EXTRACTED TEXT ▸
====================

New York, April 12 (Agencies): Microsoft will pay InterTrust Technologies $440 million to license the software pioneer’s anti-piracy patents and settle litigation between the two, the companies said on Monday.

The deal resolved all outstanding legal action between the two sides, the companies said in a joint statement.

California-based InterTrust, a pioneer in the development of software to protect digital music and movies from piracy, filed a lawsuit against Microsoft in 2001.

InterTrust is owned by an investment group that includes Sony Corp and Philips.

The settlement of InterTrust’s patent infringement suit is the latest in Microsoft’s continuing drive to resolve its legal disputes. It comes less than two weeks after the company, the world's largest software maker, agreed to pay Sun Microsystems $1.6 billion to settle Sun's private antitrust suit against Microsoft and to resolve patent claims.

The InterTrust settlement removes a threat to Microsoft’s ability to deliver piracy protection technology in its software products for playing and handling digital media.

The deal also ensures that Microsoft’s end user customers can use Microsoft products and services as they are intended to be used without requiring a licence from InterTrust.

====================

SUPPLIED ENTRIES ▸
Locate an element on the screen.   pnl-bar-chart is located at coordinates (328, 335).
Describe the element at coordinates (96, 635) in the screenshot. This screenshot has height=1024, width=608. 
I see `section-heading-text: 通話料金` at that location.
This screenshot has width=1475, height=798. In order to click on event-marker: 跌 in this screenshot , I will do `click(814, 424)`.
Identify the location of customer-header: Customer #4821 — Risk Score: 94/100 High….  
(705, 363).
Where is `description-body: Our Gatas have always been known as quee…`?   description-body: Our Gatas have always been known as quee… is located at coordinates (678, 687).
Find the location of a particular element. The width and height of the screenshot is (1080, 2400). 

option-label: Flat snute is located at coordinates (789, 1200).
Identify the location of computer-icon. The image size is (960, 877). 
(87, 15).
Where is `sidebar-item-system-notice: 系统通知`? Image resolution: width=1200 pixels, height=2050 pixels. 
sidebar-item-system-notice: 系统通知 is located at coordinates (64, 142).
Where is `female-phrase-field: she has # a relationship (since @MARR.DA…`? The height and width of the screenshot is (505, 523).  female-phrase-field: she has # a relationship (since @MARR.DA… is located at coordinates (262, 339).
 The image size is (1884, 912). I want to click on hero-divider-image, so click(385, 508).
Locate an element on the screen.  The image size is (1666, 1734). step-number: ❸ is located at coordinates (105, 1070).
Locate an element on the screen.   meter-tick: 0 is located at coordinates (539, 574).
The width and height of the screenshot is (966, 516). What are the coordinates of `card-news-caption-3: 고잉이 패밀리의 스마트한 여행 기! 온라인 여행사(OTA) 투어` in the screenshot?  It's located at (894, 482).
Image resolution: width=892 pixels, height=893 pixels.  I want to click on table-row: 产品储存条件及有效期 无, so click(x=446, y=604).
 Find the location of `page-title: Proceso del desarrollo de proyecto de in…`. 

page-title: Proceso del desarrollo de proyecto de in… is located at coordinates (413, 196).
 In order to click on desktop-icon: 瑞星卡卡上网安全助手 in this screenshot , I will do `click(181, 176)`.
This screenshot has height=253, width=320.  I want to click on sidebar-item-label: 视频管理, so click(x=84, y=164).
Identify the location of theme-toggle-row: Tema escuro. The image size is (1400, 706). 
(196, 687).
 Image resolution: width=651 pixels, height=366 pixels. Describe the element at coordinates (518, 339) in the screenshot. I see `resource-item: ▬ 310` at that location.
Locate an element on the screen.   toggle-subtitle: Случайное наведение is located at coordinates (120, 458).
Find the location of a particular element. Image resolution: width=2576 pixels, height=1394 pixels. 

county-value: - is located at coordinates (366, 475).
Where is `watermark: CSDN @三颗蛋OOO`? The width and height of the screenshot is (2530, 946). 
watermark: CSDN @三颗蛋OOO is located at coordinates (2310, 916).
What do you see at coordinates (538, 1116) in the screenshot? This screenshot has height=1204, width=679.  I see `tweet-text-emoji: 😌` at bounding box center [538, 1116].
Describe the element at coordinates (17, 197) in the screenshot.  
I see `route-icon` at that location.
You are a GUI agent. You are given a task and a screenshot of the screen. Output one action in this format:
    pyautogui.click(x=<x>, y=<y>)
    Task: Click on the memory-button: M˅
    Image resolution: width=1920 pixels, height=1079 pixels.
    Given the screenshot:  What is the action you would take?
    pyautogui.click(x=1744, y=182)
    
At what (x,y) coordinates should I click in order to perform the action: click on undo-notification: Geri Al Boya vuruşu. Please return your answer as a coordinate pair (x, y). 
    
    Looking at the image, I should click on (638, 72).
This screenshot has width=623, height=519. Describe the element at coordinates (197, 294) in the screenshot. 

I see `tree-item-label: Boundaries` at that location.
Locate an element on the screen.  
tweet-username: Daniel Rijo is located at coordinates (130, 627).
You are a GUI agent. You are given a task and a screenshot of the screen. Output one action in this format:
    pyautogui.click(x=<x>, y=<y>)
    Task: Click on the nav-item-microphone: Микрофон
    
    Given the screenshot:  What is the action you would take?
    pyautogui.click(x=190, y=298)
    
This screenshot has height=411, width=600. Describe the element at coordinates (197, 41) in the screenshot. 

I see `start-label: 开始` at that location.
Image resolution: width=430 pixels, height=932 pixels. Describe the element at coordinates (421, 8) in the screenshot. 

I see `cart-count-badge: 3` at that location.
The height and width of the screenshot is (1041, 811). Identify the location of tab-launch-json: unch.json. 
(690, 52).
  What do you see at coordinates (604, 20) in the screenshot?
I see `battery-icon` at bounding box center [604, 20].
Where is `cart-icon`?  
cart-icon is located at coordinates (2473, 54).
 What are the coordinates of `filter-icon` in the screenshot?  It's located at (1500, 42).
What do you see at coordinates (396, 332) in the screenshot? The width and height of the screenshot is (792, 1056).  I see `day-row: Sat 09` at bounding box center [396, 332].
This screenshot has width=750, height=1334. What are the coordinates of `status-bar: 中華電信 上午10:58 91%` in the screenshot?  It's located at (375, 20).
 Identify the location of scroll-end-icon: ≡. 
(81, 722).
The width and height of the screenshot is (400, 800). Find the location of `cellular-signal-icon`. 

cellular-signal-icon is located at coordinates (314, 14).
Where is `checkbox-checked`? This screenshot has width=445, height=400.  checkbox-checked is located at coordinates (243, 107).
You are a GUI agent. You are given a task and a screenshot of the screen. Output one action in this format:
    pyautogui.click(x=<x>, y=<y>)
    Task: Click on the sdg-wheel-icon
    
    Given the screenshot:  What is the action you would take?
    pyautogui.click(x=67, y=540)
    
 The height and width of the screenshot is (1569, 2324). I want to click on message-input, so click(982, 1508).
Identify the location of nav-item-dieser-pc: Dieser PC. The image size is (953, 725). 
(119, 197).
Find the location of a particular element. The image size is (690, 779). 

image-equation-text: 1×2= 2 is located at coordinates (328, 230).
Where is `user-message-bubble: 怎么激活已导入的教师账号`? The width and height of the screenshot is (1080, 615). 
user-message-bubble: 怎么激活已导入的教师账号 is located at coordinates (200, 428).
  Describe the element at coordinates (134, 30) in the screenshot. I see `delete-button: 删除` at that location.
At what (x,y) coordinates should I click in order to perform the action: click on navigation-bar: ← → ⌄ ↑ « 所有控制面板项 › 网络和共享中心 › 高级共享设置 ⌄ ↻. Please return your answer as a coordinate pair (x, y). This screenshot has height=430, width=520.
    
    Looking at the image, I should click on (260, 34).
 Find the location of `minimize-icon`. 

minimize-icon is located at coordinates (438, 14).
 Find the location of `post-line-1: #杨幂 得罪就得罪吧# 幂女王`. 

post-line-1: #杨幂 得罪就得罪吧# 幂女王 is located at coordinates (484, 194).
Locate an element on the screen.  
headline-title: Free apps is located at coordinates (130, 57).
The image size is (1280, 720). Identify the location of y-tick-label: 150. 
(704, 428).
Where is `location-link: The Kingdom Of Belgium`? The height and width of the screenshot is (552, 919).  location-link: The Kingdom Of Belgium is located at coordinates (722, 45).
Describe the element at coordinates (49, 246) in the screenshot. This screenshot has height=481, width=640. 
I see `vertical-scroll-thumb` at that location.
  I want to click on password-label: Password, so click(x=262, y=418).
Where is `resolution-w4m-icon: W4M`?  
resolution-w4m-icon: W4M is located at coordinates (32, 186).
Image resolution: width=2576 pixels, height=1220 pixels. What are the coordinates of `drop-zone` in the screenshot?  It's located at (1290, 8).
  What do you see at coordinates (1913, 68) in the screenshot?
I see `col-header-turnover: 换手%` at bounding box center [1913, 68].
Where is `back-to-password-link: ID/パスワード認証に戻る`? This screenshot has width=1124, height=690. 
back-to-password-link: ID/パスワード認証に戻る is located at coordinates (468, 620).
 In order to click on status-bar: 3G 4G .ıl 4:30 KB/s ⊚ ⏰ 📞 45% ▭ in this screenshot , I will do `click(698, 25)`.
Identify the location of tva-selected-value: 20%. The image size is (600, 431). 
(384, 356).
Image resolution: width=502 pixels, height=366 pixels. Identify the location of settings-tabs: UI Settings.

====================

USING THE INFORMATION ▸
1. Answer these questions using the news report on the Microsoft and InterTrust settlement.
(a) How much will Microsoft pay InterTrust?
(b) In what year did InterTrust sue Microsoft?
(c) How much did Microsoft agree to pay Sun Microsystems?
2. Extend the news report on the Microsoft and InterTrust settlement with another paragraph or two.

SET OF ANSWERS ▸
1.
(a) $440 million
(b) 2001
(c) $1.6 billion

2.
“Licensing InterTrust’s patent portfolio reaffirms Microsoft’s commitment to the importance of intellectual property rights as well as our pledge to end-user customers to stand behind our products in these emerging technology areas,” said Marshall Phelps, deputy general counsel at Microsoft.

“Today’s announcement validates InterTrust’s intellectual property portfolio as seminal to advancing DRM (Digital Rights Management) and trusted computing in the marketplace,” said Talal Shamoon, chief executive officer of InterTrust.

The technology for so-called digital rights management, analysts say, is crucial for Microsoft’s plans to extend its Windows software into the emerging market for legally distributing music and movies over the internet, in competition with rivals like Apple, RealNetworks, Sony and others.

Last week, Microsoft and Time Warner announced that they had acquired a majority stake in another developer of digital rights management technology, ContentGuard, a small company spun out of the Xerox Palo Alto Research Center. The terms of the purchase were not disclosed.

“The InterTrust agreement and the ContentGuard investment hold the promise of really spurring the availability of digital rights management in the marketplace,” said David Kaefer, a director of business development for Microsoft's intellectual property and licensing group.